**TASK ITEM**
Repeat the entries below exactly. Begin with the first line and end with the line that contains "Task: Click the 109 - 120 cm waist value".

**ENTRIES SUPPLIED**
******************************

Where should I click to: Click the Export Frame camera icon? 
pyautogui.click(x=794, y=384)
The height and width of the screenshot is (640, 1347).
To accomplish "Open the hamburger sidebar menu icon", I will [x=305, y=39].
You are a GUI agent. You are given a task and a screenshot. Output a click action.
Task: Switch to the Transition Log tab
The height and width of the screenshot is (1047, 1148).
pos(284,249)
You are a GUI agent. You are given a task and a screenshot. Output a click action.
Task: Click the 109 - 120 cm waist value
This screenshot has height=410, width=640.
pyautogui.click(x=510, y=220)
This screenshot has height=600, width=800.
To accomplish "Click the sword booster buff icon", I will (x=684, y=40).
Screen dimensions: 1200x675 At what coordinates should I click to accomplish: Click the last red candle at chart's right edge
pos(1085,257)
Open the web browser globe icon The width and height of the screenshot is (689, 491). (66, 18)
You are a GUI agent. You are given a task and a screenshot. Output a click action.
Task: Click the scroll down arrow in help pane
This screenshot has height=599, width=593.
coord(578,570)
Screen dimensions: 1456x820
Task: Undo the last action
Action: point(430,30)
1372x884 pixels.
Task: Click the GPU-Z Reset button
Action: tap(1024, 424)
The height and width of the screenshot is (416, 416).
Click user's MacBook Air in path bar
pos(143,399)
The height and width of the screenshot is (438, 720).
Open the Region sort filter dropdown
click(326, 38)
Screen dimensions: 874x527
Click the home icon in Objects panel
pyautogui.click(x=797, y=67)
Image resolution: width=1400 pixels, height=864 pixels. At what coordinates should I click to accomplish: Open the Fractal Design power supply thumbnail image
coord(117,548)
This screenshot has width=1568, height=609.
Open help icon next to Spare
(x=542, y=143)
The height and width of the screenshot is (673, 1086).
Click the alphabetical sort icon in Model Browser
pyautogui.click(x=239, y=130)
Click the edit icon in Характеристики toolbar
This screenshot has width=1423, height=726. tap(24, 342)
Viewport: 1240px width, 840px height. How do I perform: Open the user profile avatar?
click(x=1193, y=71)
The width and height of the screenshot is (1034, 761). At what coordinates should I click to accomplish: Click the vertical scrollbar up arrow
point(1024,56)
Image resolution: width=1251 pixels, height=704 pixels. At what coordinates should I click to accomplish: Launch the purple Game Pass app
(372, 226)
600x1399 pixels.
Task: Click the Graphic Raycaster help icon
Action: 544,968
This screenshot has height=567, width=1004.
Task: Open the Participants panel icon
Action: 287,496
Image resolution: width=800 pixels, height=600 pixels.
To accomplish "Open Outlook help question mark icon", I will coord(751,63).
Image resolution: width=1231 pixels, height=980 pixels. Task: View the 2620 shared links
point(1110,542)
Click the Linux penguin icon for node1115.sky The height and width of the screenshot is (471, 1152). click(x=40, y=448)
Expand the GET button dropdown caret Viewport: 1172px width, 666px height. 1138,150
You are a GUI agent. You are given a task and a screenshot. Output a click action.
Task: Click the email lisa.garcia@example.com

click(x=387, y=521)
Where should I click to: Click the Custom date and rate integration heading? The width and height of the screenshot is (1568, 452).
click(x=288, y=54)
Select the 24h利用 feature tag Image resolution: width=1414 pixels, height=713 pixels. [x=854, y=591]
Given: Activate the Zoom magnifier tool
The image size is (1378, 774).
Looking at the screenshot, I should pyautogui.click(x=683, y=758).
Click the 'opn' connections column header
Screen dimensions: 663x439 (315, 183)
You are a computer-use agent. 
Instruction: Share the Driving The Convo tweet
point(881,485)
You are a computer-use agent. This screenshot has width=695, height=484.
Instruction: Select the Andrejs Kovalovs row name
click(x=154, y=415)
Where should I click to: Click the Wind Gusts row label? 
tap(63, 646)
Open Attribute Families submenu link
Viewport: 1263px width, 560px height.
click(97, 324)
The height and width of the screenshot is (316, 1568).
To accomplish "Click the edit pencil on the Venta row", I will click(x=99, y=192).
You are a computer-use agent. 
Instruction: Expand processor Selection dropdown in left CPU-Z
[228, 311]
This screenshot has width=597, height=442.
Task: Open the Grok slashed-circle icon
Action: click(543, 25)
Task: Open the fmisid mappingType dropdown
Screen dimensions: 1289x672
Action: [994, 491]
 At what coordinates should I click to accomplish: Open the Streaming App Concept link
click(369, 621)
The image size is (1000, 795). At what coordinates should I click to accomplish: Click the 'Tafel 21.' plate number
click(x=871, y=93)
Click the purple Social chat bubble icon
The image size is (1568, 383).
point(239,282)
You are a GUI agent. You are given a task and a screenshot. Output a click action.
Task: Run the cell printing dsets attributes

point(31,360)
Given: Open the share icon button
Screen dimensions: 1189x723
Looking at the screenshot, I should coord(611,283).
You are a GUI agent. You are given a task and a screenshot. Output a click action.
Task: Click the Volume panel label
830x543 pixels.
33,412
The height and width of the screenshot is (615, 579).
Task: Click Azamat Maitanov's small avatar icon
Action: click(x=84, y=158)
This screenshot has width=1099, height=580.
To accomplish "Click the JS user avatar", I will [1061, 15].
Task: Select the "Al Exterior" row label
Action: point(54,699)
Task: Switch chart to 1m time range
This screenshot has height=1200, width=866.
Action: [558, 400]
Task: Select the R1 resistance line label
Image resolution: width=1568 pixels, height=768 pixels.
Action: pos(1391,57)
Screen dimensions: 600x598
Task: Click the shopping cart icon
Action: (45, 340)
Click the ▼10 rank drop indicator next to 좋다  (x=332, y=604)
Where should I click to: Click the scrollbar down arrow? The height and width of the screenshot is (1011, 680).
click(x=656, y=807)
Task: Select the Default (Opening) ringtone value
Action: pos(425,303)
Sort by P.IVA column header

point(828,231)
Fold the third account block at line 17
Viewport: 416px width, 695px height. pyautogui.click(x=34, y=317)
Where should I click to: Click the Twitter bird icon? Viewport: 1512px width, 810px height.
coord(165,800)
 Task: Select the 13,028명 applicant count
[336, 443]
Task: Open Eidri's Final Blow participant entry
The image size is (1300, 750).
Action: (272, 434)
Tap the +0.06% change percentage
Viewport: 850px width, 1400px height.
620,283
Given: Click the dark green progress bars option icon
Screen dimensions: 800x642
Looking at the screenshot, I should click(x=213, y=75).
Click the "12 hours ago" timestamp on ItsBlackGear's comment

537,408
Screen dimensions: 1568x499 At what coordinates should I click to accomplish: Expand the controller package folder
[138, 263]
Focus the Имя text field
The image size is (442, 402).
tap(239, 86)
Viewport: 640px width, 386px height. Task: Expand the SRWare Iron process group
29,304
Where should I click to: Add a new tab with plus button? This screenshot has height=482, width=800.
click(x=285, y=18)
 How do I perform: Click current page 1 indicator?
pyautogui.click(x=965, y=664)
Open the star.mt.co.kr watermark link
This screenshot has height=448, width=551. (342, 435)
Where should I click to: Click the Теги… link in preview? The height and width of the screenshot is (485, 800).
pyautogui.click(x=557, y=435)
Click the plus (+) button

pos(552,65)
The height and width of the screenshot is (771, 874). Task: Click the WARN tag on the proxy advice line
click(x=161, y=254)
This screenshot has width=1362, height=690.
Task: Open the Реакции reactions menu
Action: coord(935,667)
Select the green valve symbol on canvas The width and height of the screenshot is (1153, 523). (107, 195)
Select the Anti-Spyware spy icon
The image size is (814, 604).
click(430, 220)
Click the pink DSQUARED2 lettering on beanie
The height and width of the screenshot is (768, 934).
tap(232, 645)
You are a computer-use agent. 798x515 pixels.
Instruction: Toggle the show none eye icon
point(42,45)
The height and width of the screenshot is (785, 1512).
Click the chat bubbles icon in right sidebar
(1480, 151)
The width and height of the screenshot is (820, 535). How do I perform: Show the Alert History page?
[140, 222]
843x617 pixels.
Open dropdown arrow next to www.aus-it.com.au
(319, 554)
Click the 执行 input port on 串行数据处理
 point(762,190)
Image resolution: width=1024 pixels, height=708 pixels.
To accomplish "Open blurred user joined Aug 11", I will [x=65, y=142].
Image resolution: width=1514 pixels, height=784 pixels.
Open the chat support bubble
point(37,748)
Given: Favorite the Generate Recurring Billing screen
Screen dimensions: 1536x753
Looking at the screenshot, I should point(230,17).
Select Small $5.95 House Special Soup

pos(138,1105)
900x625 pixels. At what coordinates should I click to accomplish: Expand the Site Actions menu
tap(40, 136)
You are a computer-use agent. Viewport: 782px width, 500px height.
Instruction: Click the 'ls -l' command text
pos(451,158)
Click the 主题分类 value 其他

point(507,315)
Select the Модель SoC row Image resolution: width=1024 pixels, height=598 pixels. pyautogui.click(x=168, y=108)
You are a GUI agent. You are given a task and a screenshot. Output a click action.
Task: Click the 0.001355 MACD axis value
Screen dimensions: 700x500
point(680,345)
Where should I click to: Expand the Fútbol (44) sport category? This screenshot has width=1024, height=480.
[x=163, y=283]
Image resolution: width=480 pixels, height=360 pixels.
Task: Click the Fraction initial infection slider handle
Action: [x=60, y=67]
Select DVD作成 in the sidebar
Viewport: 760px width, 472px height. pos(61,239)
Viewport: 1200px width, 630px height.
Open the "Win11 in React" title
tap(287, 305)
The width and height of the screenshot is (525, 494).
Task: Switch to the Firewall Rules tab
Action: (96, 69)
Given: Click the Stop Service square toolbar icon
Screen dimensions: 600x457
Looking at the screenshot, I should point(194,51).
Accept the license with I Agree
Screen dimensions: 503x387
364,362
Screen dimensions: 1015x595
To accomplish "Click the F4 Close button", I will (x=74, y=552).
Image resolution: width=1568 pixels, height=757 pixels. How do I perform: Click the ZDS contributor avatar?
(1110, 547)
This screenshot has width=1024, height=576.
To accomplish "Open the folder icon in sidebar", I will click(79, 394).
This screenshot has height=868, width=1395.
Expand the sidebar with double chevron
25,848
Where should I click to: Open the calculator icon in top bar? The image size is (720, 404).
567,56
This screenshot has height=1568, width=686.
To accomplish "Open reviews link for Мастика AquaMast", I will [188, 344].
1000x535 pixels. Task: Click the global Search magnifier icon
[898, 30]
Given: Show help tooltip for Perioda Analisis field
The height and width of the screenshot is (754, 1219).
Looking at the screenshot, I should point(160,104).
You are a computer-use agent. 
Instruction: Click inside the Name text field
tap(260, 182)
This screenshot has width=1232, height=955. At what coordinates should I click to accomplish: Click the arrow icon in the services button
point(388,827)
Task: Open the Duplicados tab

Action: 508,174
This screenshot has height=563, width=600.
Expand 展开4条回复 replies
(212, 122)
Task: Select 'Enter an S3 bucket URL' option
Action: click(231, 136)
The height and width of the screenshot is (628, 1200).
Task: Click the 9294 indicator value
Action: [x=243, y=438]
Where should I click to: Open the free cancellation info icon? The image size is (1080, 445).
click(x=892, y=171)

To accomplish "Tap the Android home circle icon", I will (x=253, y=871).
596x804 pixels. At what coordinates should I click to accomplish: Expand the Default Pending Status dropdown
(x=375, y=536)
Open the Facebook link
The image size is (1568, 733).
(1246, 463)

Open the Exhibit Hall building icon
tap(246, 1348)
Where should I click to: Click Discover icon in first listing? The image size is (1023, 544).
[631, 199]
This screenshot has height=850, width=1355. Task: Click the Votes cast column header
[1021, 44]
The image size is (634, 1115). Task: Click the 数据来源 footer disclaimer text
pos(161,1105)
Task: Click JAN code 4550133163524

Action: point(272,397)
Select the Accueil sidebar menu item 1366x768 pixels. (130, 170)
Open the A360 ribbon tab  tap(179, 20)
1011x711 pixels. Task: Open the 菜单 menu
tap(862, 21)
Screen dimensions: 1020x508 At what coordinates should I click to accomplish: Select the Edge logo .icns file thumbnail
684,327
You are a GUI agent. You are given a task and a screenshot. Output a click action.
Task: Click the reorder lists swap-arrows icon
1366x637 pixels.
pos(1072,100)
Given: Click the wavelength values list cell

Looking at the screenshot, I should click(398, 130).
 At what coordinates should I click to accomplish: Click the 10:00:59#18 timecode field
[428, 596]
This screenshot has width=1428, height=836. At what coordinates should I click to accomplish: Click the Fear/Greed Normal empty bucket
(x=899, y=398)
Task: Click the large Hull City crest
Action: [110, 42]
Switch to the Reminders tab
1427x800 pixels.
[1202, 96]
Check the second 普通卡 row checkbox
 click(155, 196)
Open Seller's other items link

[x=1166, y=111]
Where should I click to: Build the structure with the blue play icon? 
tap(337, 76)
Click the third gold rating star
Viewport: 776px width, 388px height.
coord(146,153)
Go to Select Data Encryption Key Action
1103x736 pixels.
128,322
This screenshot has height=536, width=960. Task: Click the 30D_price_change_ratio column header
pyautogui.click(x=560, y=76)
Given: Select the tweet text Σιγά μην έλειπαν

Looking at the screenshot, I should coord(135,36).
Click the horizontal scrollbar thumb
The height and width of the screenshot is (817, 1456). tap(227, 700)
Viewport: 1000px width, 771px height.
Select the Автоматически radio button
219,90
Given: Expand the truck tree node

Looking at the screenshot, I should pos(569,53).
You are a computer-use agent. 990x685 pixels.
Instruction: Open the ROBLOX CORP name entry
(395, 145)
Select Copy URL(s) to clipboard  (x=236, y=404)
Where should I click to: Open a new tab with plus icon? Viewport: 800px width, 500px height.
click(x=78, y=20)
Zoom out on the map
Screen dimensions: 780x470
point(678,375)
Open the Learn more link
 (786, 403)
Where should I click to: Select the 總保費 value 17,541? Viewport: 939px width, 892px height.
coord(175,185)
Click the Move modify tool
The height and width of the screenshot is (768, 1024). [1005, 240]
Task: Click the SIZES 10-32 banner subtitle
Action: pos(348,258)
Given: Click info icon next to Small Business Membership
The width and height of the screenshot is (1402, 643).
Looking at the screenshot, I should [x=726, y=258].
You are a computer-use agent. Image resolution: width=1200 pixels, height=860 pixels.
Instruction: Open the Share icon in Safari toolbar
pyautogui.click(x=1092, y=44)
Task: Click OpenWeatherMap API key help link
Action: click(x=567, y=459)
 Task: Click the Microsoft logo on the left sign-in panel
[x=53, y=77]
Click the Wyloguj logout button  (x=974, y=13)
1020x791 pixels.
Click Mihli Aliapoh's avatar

******************************

**ANSWER TO THIS EXERCISE**
Where should I click to: Click the Export Frame camera icon? 
pyautogui.click(x=794, y=384)
The height and width of the screenshot is (640, 1347).
To accomplish "Open the hamburger sidebar menu icon", I will [x=305, y=39].
You are a GUI agent. You are given a task and a screenshot. Output a click action.
Task: Switch to the Transition Log tab
The height and width of the screenshot is (1047, 1148).
pos(284,249)
You are a GUI agent. You are given a task and a screenshot. Output a click action.
Task: Click the 109 - 120 cm waist value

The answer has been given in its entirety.